LABUHANBATU – Mantan Sekretaris Daerah (Sekda) Kabupaten Labuhanbatu, M. Yusuf Siagian, dijemput dan dijebloskan ke penjara oleh tim Pidsus Kejari Labuhanbatu.Yusuf Siagian yang terlibat dalam perkara tindak pidana korupsi uang persediaan Sekretariat Kabupaten Labuhanbatu sebesar Rp 1,3 miliar itu, sempat divonis bebas oleh hakim Tipikor Medan pada Maret 2024 lalu.
Atas putusan itu, JPU kejari Labuhanbatu, Raja Liola Gurusinga, mengajukan kasasi dan tetap meminta agar terdakwa M. Yusuf Siagian dipenjara selama lima tahun. Berdasarkan surat putusan Mahkamah Agung Nomor 5893 K/Pid.Sus/2024.
“Semalam kami eksekusi putusan Mahkamah Agung yang secara dah meyakinkan bersalah melakukan tindakan pidana korupsi secara bersama-sama,” kata Kasi Pidsus Kejari Labuhanbatu, Sabri Fitriansyah Marbun, Rabu (30/10/2024).

• _Soal Singkat 1_
Menurut teks bacaan di atas, berapa besar uang persediaan Sekretariat Kabupaten Labuhanbatu dalam perkara korupsi tersebut?
• _Soal Singkat 2_
Ganti "dijebloskan" dengan "dimasukkan" pada bagian teks bacaan di atas antara "LABUHANBATU – Mantan" dan "Maret 2024 lalu.", termasuk kedua batas itu, lalu tuliskan bagian tersebut.

• _Potongan Data_
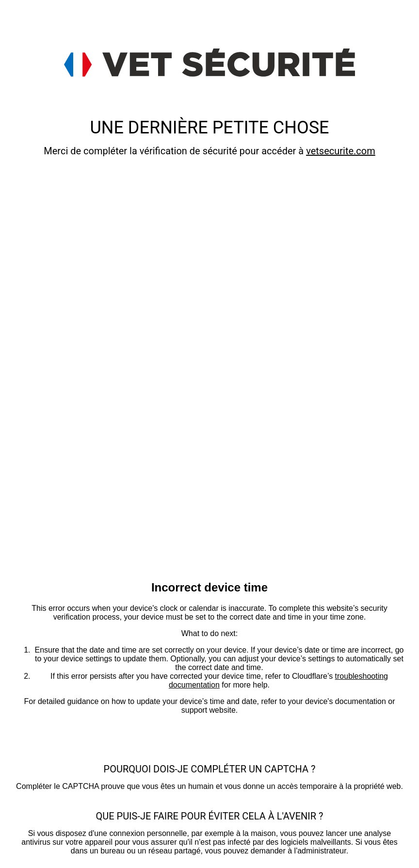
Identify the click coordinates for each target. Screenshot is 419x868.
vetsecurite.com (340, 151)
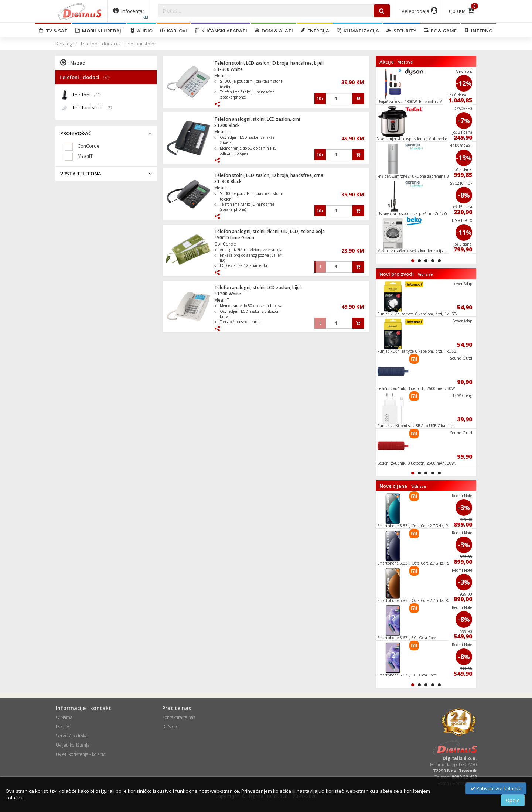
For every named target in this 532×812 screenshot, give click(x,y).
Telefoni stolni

• _Jawaban Latihan 1_
Rp 1,3 miliar.

• _Jawaban Latihan 2_
LABUHANBATU – Mantan Sekretaris Daerah (Sekda) Kabupaten Labuhanbatu, M. Yusuf Siagian, dijemput dan dimasukkan ke penjara oleh tim Pidsus Kejari Labuhanbatu.Yusuf Siagian yang terlibat dalam perkara tindak pidana korupsi uang persediaan Sekretariat Kabupaten Labuhanbatu sebesar Rp 1,3 miliar itu, sempat divonis bebas oleh hakim Tipikor Medan pada Maret 2024 lalu.